В психоаналитически акцентированной интерпретации культуры христианизация античности привычно рисуется процессом очеловечивания монструозного, а возвращение к античности – отступлением перед монструозным. Для эстетики модернизма и, тем более, для теории самого психоанализа добровольность такого отступления подразумевается если не достаточным, то, во всяком случае, необходимым условием. Каннибализм, традиционно изображавшийся в качестве монструозного в человеке, оказывается в данном случае замечательно точной метафорой, указывающей на истинную или, во всяком случае, целостную природу человека. Если социальная принудительность самоотождествления предполагает табуируемую традиционной культурой инаковость, то теперь эта инаковость не противопоставляется, но прямо вменяется человеку, как неотчуждаемая сторона его субъективности. Акцент христианской идеологии на должном (кем человек должен быть, и что ему нельзя) в современной культуре сменился акцентом на возможном (кем человек может быть). Норма в данном случае не только предполагает патологию, но является по необходимости обратимой к ней, репрезентируя человеческое как монструозное и – в частности – каннибалическое.
Среди расхожих примеров такой репрезентации характерны сюжеты, контаминирующие темы, актуальные именно для психоаналитического распространения термина «каннибалический»: «любовь, разрушение, сохранение в Я, присвоение качеств объекта». Ограничиваясь немногими примерами, упомянем роман Итало Свево «Исповедь Зенона» (1968) герою которого снится сон, как он пожирает свою возлюбленную, Карлу. Сама возлюбленная при этом как будто не испытывает боли: людоедство здесь то, что избавляет героев от страха секса, и что уравнивает оргазм и бессознательное (т.е. реализует возвращение к изначальной самотождественности).
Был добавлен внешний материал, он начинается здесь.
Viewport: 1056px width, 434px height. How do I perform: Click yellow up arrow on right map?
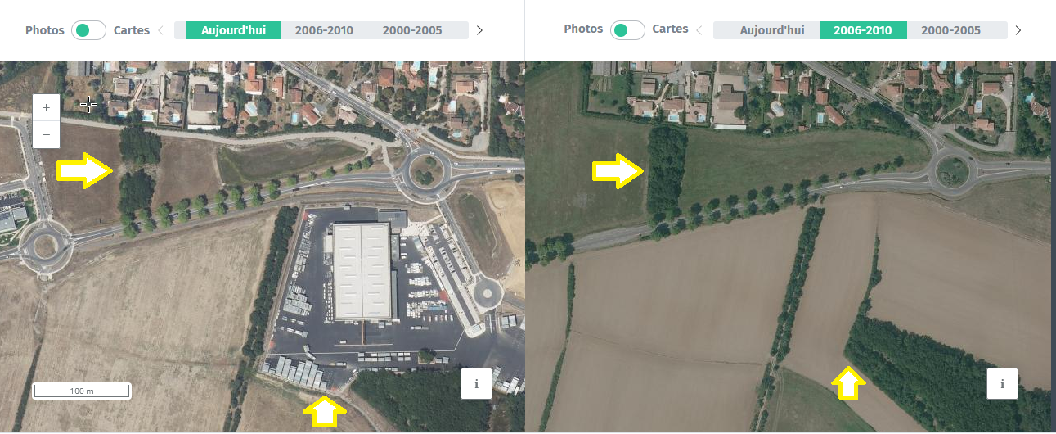[x=849, y=384]
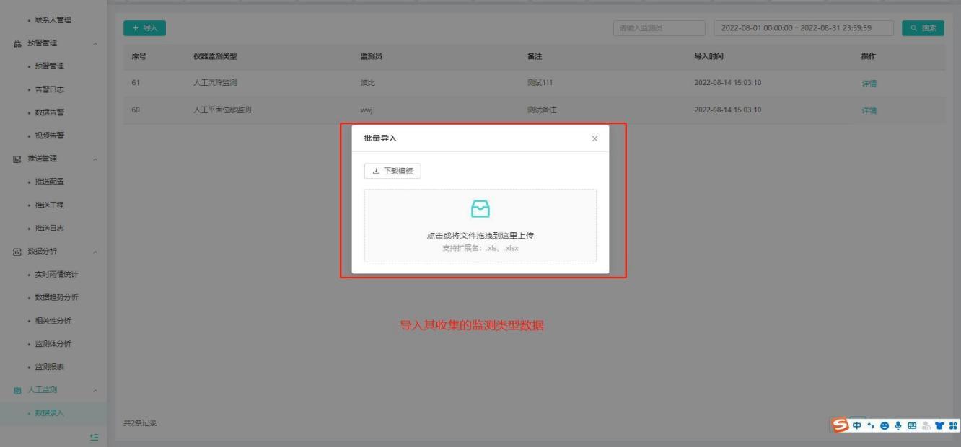Screen dimensions: 961x447
Task: Collapse the 推送管理 menu group
Action: (95, 159)
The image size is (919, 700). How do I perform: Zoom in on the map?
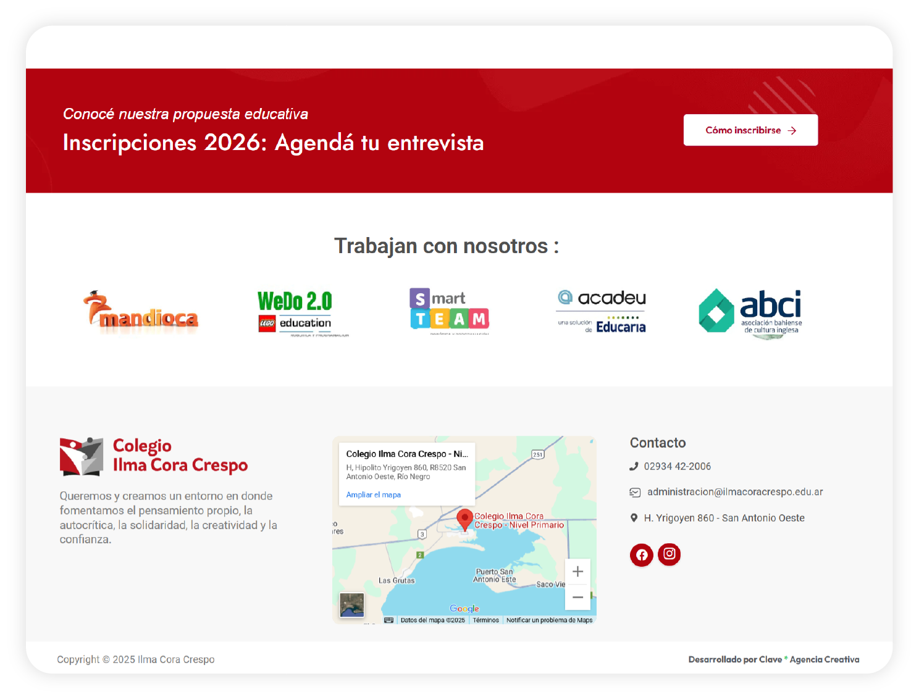coord(577,572)
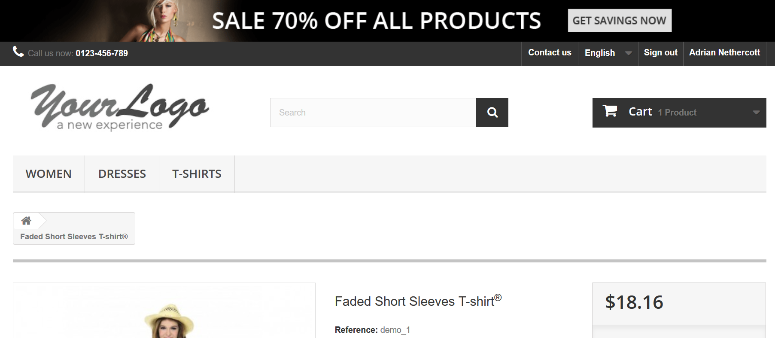Go to home via breadcrumb house icon
The image size is (775, 338).
[x=26, y=221]
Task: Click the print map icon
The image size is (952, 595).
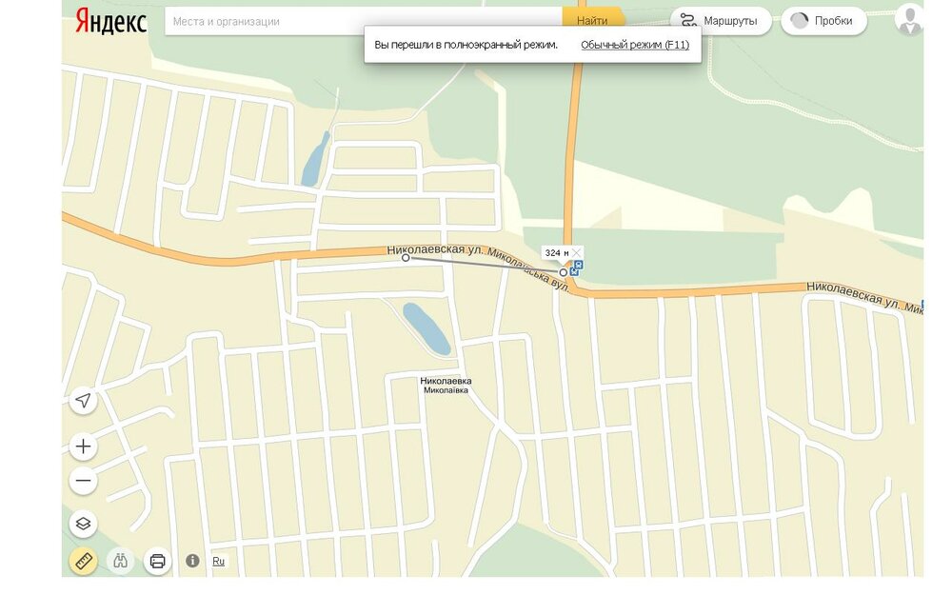Action: pyautogui.click(x=158, y=561)
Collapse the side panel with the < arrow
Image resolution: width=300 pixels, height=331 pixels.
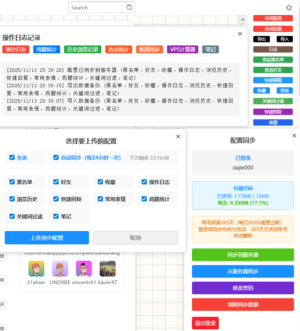pyautogui.click(x=242, y=19)
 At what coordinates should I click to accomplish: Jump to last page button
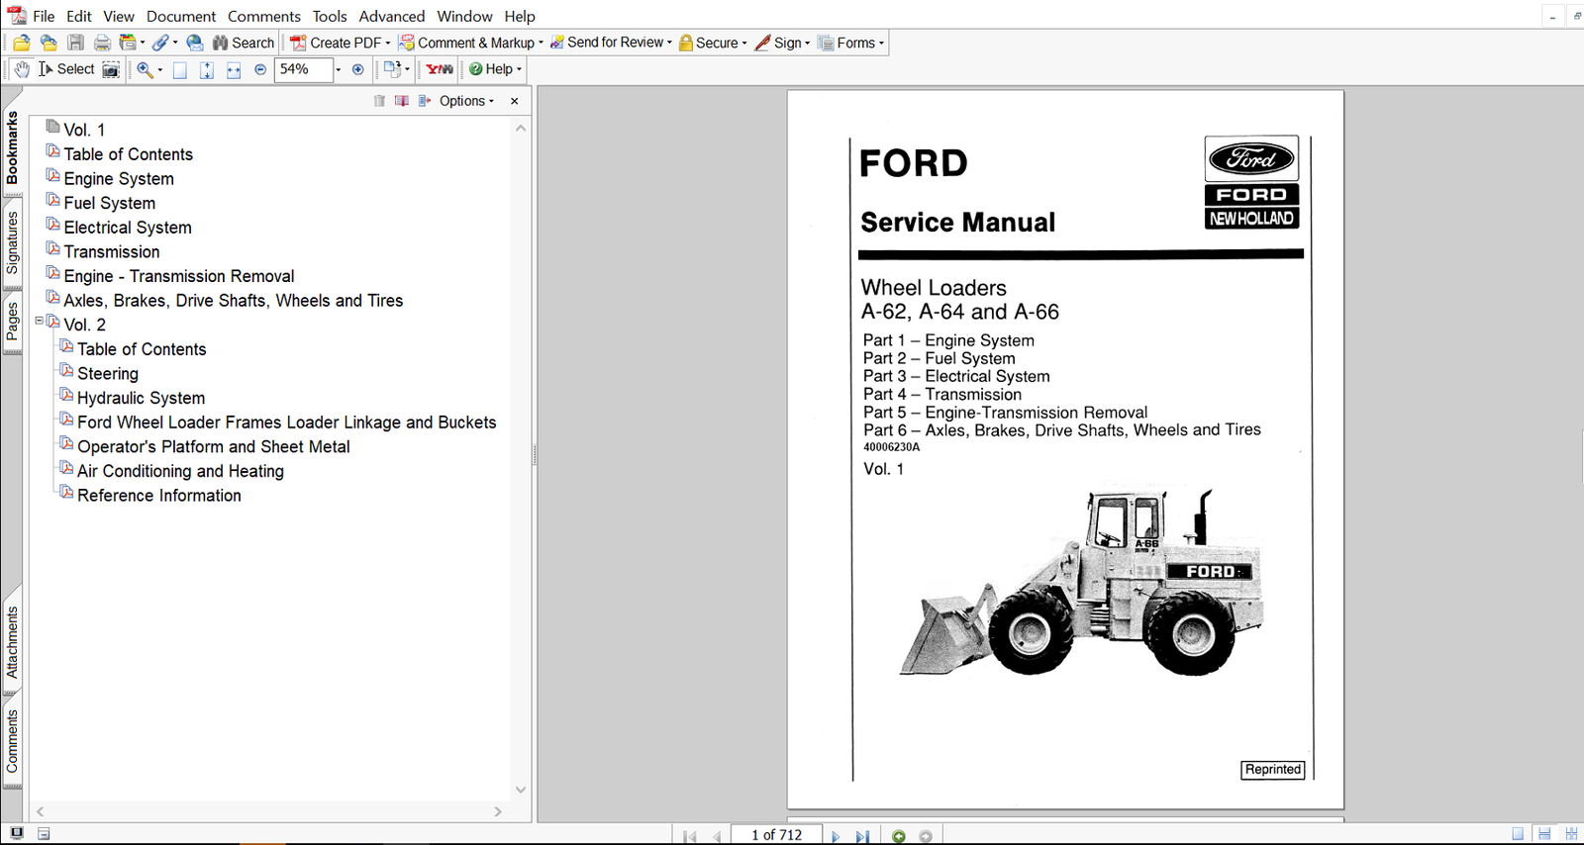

У Итало Кальвино («Под солнцем ягуара», 1986) любовный акт главных героев также описывается рассказчиком как акт каннибализма. И то и другое описание кажутся достаточно абсурдными, чтобы быть принятым всерьез, но все же достаточно впечатляющими, чтобы не увидеть стоящей за ними идеи (не скажем: морали). Эффект здесь тот, что читатель, по меткому замечанию Джоан Смит, встряхивается при опознании темных истоков любовного признания как признания в том, что «Я мог бы сожрать тебя» . В отечественной литературе для примеров того же рода характерны рассказы Владимира Сорокина (см., например, рассказ «Открытие сезона», 1985). Юная героиня рассказа Юлии Кисиной «Всеобщая история немецкой кухни» (1993), оказываясь в доме людоеда, бесстрастно разделяет с ним трапезу – поданную на ужин человеческую голову. В рассказе Виктора Ерофеева «Тело Анны, или Конец русского авангарда» (1995) героиня, то необъяснимо толстеющая, то вдруг теряющая в весе, съедает своего любовника. Схожая фабула повторяется в рассказе Ярослава Мельника «Мирося» (1997), повествующего о девушке Миросе, которая, умирая, просит своего любовника съесть ее, что он и делает.
Аналогичные сцены мы находим и в кино. Начиная с 1970-х годов, число фильмов, обыгрывающих тематику каннибализма, вообще резко увеличивается. Фильмы о людоедах появляются ежегодно, причем уже не только как традиционные для этой темы «фильмы ужаса». Предпочтение отдается не столько чистоте жанра, сколько возможностям его содержательной и формальной апологии. Так, например, в «черной комедии» Пола Бартела «Поедая Рауля» (1982) убийцами и людоедами становятся образцовая супружеская чета, в знаменитом фильме Питера Гринуэя «Повар, вор, его жена и ее любовник» (1989) жена заставляет мужа есть тело убитого им любовника.